China's manufacturing sector continues to contract despite slight improvement
China’s factory activity declined for the eighth month in a row in November, according to official data released Sunday, signaling ongoing weakness in the world’s second-largest economy despite a recent easing of trade tensions with the United States.
The National Bureau of Statistics reported a manufacturing Purchasing Managers’ Index (PMI) of 49.2 for November, up modestly from October’s 49.0 but still below the 50 threshold that separates growth from contraction. The figure also fell short of economists’ median expectation of 49.4 from a Bloomberg survey.

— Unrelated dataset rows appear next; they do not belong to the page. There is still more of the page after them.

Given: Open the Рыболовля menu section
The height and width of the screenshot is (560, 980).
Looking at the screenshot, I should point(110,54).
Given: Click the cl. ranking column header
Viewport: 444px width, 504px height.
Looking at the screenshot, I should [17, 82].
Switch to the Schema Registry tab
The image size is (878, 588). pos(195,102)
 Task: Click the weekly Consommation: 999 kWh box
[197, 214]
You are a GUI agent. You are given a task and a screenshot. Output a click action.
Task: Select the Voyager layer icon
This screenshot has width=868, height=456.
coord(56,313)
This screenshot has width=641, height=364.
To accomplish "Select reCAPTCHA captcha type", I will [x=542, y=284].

The marginal improvement followed an October meeting between Chinese President Xi Jinping and US President Donald Trump in South Korea, where both sides agreed to pause their trade dispute. Trump announced plans to reduce a 20 percent tariff on Chinese goods, while Xi pledged to temporarily lift certain export controls on the rare-earth industry. China also agreed to restart soybean imports from the United States after a halt earlier in the harvest season.
In addition to the manufacturing slowdown, China’s non-manufacturing PMI—which tracks the services and construction industries—slipped to 49.5 in November. This marks its first contraction in nearly three years, driven largely by weakening performance in real estate and residential services.
Despite the persistent softness across key sectors, China is still expected to meet its full-year growth goal of around 5 percent.